# 3db's HT room updates



## 3dbinCanada

Here are some updated pics of my system/room with the new sub.


----------



## tripplej

very nice. I take it that is a basement since it is very long.. 

Are you going to hang the treatments (what is behind the tv)? 

Good job!


----------



## 3dbinCanada

tripplej said:


> very nice. I take it that is a basement since it is very long..
> 
> Are you going to hang the treatments (what is behind the tv)?
> 
> Good job!


Those are home made acoustic panels that I built from some plans found in the soundand vision forum almost 10 years ago. I need to recover them with a new fabric to better compliment the room. Thx for the compliments.


----------



## LazyGuru

Nice looking setup, i can see a projector system in near future


----------



## 3dbinCanada

Secondary system.

The entertainment unit sits in the corner and is diagonal to the sofa. The little sub (PSB Subsonic 5) as Alex likes to call it is behind the entertainment unit. There is one arm chair to the right of the couch in the 4th picture . Maybe I should move the surround behind it instead of its current location becasue the arm chair is out of the influence of surround speakers.


----------



## 3dbinCanada

I had an hour to myself so I pushed the console away from the corner, slipped behind it with some cable ties, my new coax to HDMI adapter and a coax audio cable and hooked it all together.
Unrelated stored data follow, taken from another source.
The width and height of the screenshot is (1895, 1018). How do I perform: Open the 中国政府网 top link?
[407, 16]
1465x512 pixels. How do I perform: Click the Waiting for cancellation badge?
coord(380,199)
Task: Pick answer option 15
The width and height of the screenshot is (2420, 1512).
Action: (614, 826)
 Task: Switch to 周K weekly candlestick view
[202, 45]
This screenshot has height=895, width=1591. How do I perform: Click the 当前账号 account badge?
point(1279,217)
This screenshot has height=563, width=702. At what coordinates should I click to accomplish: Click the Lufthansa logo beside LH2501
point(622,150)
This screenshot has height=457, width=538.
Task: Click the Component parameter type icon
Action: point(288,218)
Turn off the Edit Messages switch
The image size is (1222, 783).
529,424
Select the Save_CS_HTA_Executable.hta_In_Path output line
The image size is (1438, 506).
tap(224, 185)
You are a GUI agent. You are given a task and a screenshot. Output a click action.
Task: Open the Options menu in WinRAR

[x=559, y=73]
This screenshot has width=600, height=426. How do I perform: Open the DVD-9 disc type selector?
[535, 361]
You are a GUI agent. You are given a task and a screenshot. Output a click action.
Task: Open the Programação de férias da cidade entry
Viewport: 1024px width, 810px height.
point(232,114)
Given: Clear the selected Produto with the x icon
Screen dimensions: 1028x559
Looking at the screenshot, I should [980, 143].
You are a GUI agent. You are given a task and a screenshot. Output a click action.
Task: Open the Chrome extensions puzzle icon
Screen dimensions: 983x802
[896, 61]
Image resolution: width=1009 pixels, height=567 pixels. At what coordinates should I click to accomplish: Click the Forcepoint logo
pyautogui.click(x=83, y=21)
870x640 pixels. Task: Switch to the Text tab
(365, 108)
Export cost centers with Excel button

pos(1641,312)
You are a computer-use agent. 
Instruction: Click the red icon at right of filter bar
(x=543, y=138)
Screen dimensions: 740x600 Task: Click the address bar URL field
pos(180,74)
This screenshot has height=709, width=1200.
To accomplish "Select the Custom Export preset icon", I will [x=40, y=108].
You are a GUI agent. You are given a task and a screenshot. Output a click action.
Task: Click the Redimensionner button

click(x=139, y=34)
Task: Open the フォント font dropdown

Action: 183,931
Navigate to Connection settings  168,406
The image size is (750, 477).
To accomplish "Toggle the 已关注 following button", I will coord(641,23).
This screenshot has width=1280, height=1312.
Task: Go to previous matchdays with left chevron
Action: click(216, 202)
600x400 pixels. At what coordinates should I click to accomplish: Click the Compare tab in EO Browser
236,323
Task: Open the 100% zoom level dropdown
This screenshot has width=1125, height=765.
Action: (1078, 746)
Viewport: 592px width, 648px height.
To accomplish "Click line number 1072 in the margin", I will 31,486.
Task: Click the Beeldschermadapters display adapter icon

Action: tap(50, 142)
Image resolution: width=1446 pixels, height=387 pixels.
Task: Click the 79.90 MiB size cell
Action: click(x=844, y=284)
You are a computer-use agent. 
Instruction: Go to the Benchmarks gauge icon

I also took some time tyring to clean up the wiring/cabling .... with limited sucess. I pushed it all back, turned on the system, lsipped a DVD in and pushed the digital button that enables teh Technics to accept bit stream and voila, I'm back in the digital age. Now that I had success with that, I decided to calibrate the 5.1 system with "DVD Essentials" attempting to set SPL for the center, left/right surrounds and subwoofer. The only level adjustment I can do on the Technics. The first thing the disc pointed out was that I had reversed left/right from speakers. After swapping the connections and restesting, I sat down for about 30 minutes
and watched a Harry Potter movie. It sounds more than good enough to be a backup system.


----------



## 3dbinCanada

I had some quiet time in the house last night so I thought I would recalibrate the secondary system again. I'm glad I did because I forget to configure the distance parameters on the old Technics receivers (pre room correction facilities). I have it all dialed in now that I don't have more than a 2db difference in the DVD Esssentials full frequency sweep around the room. One thing that struck me is how well I was able to integrate the PSB Alpha mains with sub. It sounded like a pair of full range towers. The level of integration became apparent when I turned off the DSP on the Technics. The Alphas lacked bass from about 80 to 70 Hz down.


----------



## 3dbinCanada

I've repainted the family room and then swapped out my Technics receiver for a Yamaha RX-V1500 which I bought used for a $100 in pristine shape.


----------



## 3dbinCanada

I tested the secondary system out yesterday with the DVD copy of Live, Die, and Repeat just to see how my little PSB sub would handle that extra low end at the start of the flick. It went low but stopped digging to the bottom layers of that sub track as expected without any ill side affects. However, I will have to rerun YPAO because the sub output level is a little weak for my tastes. The receiver's level of the sub is set at the minimum level of the AVR. I also can't raise the level of the sub setting on the AVR without it disabling YPAO. I will rerun YPAO with the sub's gain set to 1/4 mark, save the setting and then turn the gain up a biyt on the sub to suit my tastes.


----------



## 3dbinCanada

I dialed down the gain on the sub, skipped all the settings except for level and reran YPAO . Now the AVR has its level sub smack in the middle of its output so it gives me some room to play without having to pull the entertainment center back from the wall to manually adjust the gain. I bumped up the gain a little on the sub before pushing the entertainment center back in position.


----------



## 3dbinCanada

I was using my first non networked media player (Iomega Screenplay which has an internal 1TB drive) as a back up unit for a 1TB Seagate drive that was attached to my WD TV Live Plus. Now that I have my media transferred to from a Seagate drive to a 3TB WD MyBook, I'm decided to use the Iomega as my media player for my secondary system. Updating its media contents is a bit of PIA in that I have to disconnect it from the secondary system and attach it to the PC but I'm willing to work with it like that for the time being.


----------